PyTorch Lightning is a deep learning framework that organizes PyTorch code to decouple research from engineering. It automates training loop complexity (multi-GPU, mixed precision, checkpointing, logging) while maintaining full flexibility over model architecture and training logic.

Core Philosophy: Separate concerns

  • LightningModule - Research code (model architecture, training logic)
  • Trainer - Engineering automation (hardware, optimization, logging)
  • DataModule - Data processing (downloading, loading, transforms)
  • Callbacks - Non-essential functionality (checkpointing, early stopping)

When to Use This Skill

Use this skill when:

  • Building or training deep learning models with PyTorch
  • Converting existing PyTorch code to Lightning structure
  • Setting up distributed training across multiple GPUs or nodes
  • Implementing custom training loops with validation and testing
  • Organizing data processing pipelines
  • Configuring experiment logging and model checkpointing
  • Optimizing training performance and memory usage
  • Working with large models requiring model parallelism

Quick Start

Basic Lightning Workflow

  1. Define a LightningModule (organize your model)
  2. Create a DataModule or DataLoaders (organize your data)
  3. Configure a Trainer (automate training)
  4. Train with trainer.fit()

Minimal Example

import lightning as L
import torch
import torch.nn as nn
from torch.utils.data import DataLoader, TensorDataset

# 1. Define LightningModule
class SimpleModel(L.LightningModule):
    def __init__(self, input_dim, output_dim):
        super().__init__()
        self.save_hyperparameters()
        self.model = nn.Linear(input_dim, output_dim)

    def forward(self, x):
        return self.model(x)

    def training_step(self, batch, batch_idx):
        x, y = batch
        y_hat = self(x)
        loss = nn.functional.mse_loss(y_hat, y)
        self.log('train_loss', loss)
        return loss

    def configure_optimizers(self):
        return torch.optim.Adam(self.parameters(), lr=1e-3)

# 2. Prepare data
train_data = TensorDataset(torch.randn(1000, 10), torch.randn(1000, 1))
train_loader = DataLoader(train_data, batch_size=32)

# 3. Create Trainer
trainer = L.Trainer(max_epochs=10, accelerator='auto')

# 4. Train
model = SimpleModel(input_dim=10, output_dim=1)
trainer.fit(model, train_loader)

Core Workflows

1. Creating a LightningModule

Structure model code by implementing essential hooks:

Template: Use scripts/template_lightning_module.py as a starting point.
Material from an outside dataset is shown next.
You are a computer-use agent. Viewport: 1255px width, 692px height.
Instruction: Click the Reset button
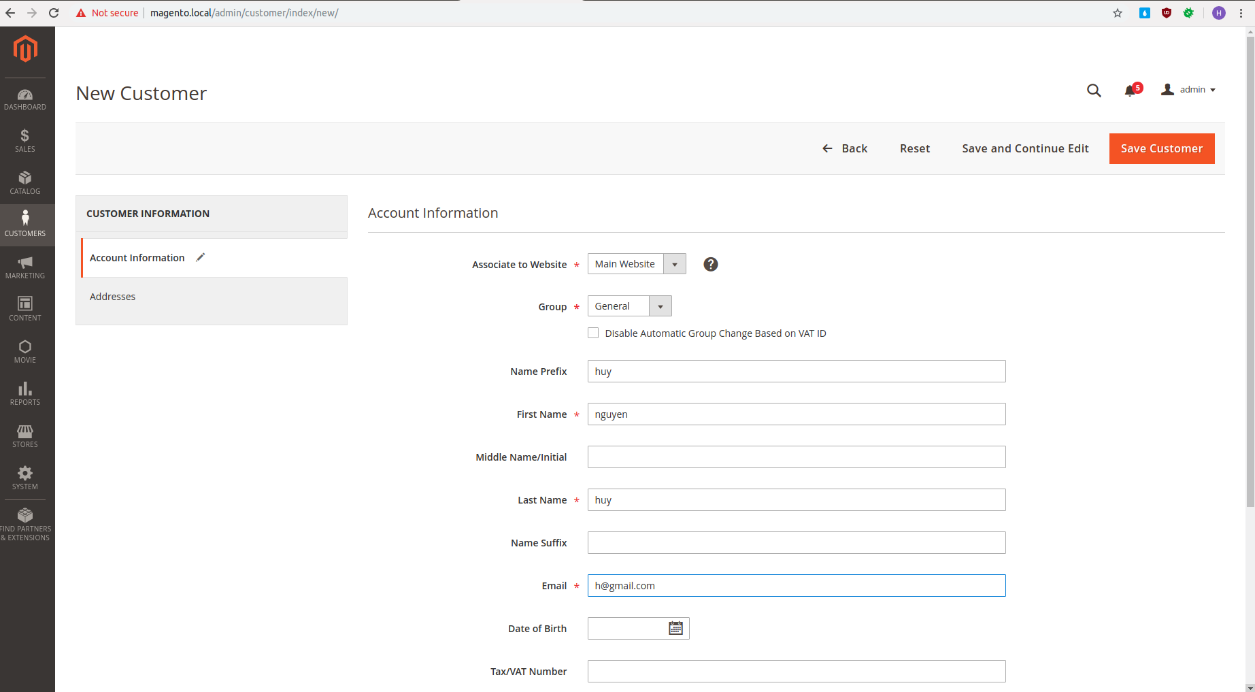click(x=914, y=148)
class MyLightningModule(L.LightningModule):
    def __init__(self, hyperparameters):
        super().__init__()
        self.save_hyperparameters()  # Save for checkpointing
        self.model = YourModel()

    def forward(self, x):
        """Inference forward pass."""
        return self.model(x)

    def training_step(self, batch, batch_idx):
        """Define training loop logic."""
        x, y = batch
        y_hat = self(x)
        loss = self.compute_loss(y_hat, y)
        self.log('train_loss', loss, on_step=True, on_epoch=True)
        return loss

    def validation_step(self, batch, batch_idx):
        """Define validation logic."""
        x, y = batch
        y_hat = self(x)
        loss = self.compute_loss(y_hat, y)
        self.log('val_loss', loss, on_epoch=True)
        return loss

    def configure_optimizers(self):
        """Return optimizer and optional scheduler."""
        optimizer = torch.optim.Adam(self.parameters(), lr=self.hparams.lr)
        scheduler = torch.optim.lr_scheduler.ReduceLROnPlateau(optimizer)
        return {
            "optimizer": optimizer,
            "lr_scheduler": {
                "scheduler": scheduler,
                "monitor": "val_loss",
            }
        }

Key Points:

  • Use self.save_hyperparameters() to automatically save init args
  • Use self.log() to track metrics across loggers
  • Return loss from training_step for automatic optimization
  • Keep model architecture separate from training logic

2. Creating a DataModule

Organize all data processing in a reusable module:

Template: Use scripts/template_datamodule.py as a starting point.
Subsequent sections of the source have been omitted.